> EXERCISE DESCRIPTION: Starting at the line that holds "The height and", restate every line word for word up to and including the last one in the listing below, and omit all pictures.

> INPUT FOR THIS TASK:
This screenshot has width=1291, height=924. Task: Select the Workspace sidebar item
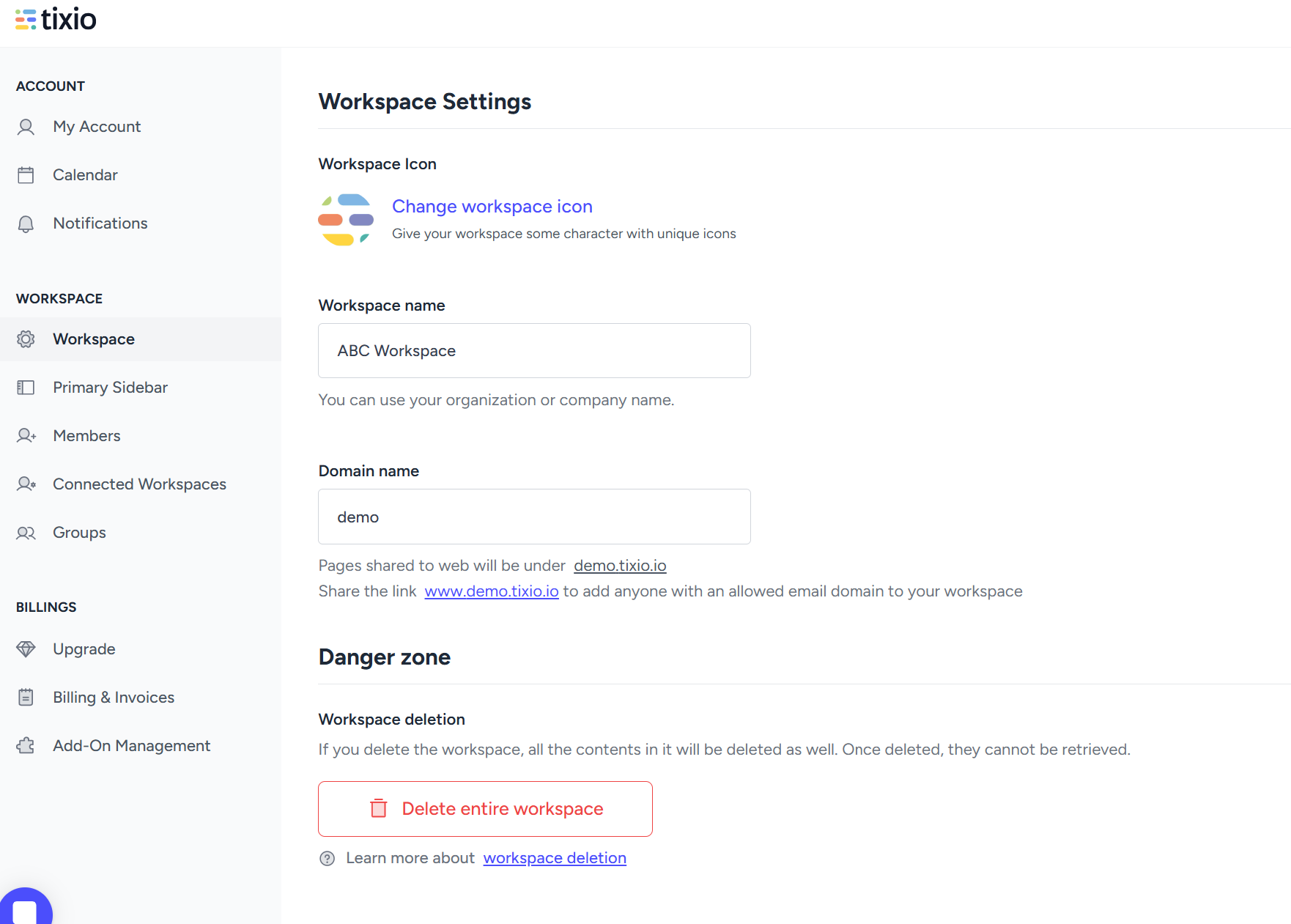tap(94, 339)
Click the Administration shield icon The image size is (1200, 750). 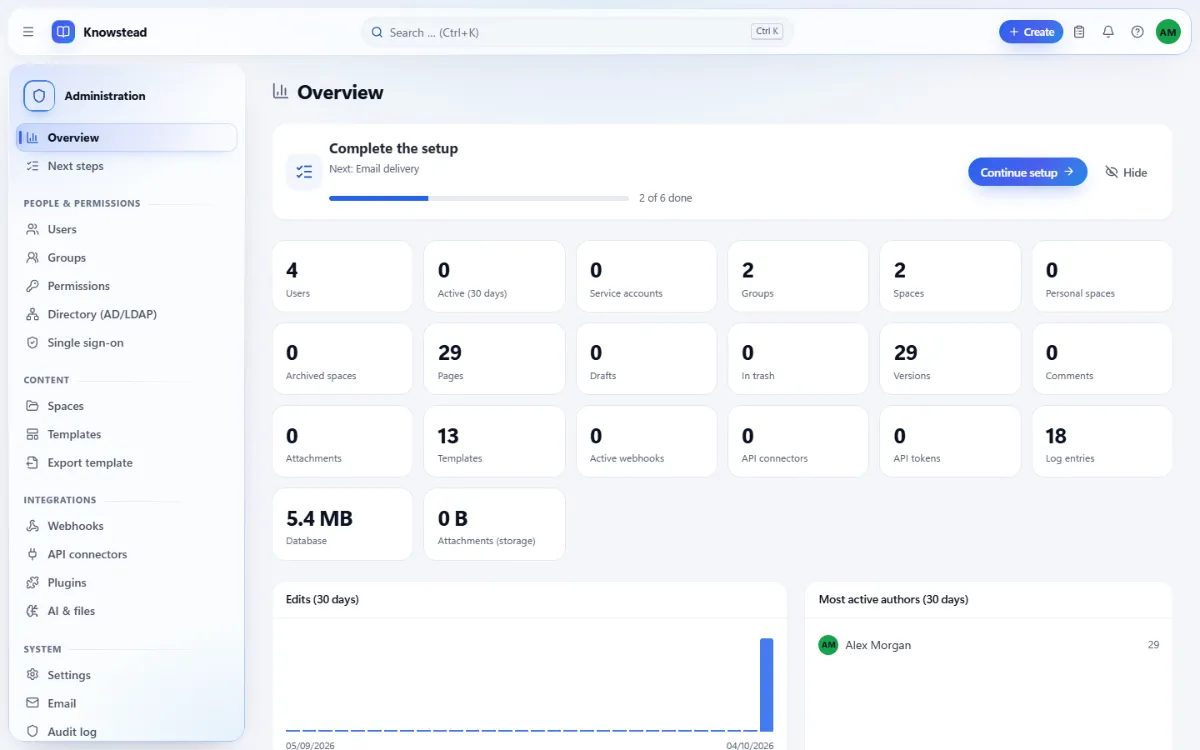(x=39, y=96)
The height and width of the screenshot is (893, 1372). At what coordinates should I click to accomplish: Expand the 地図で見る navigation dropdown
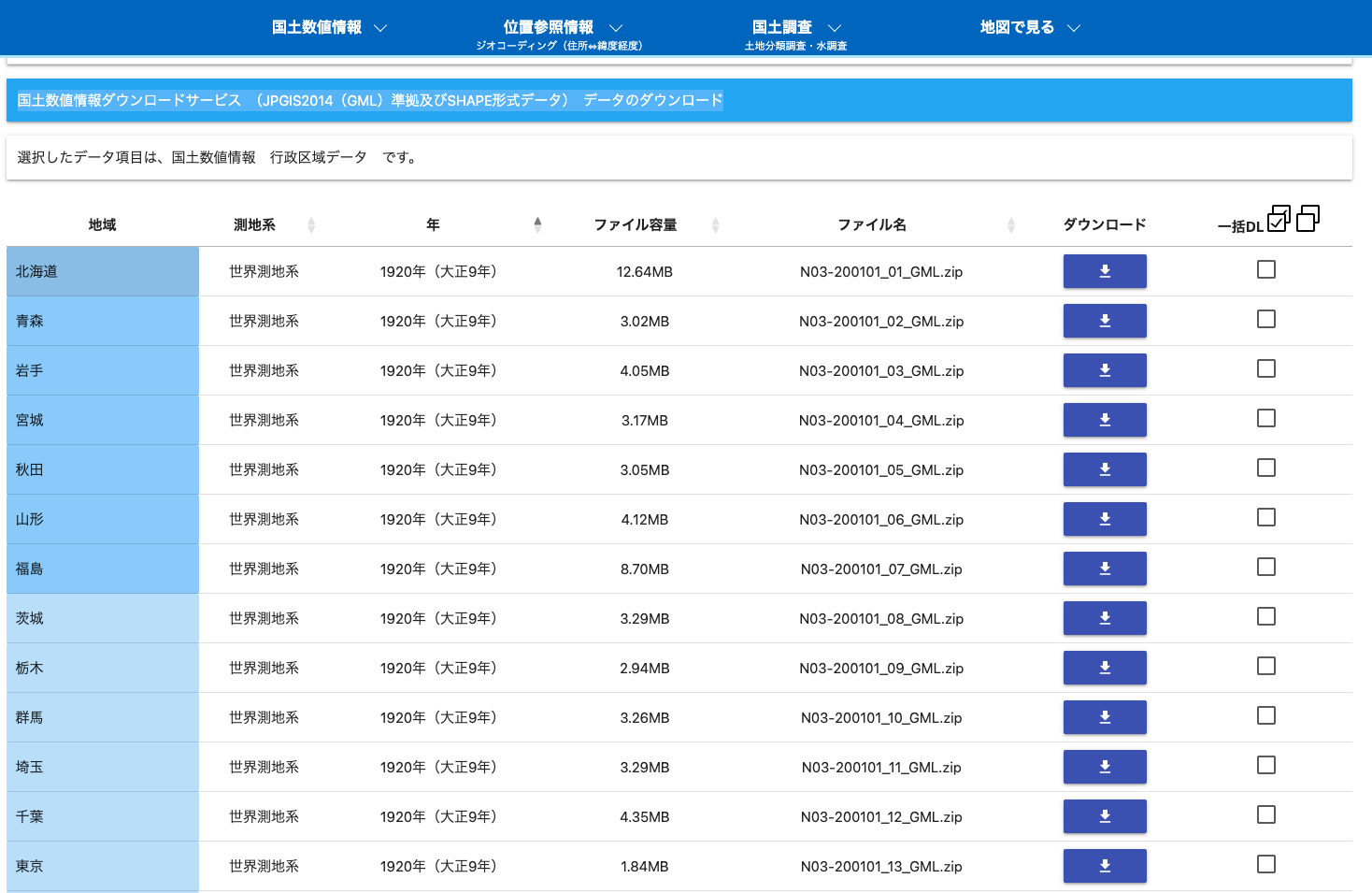(x=1029, y=28)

> SOLUTION BELOW:
The height and width of the screenshot is (893, 1372). At what coordinates should I click to accomplish: Expand the 地図で見る navigation dropdown
(x=1029, y=28)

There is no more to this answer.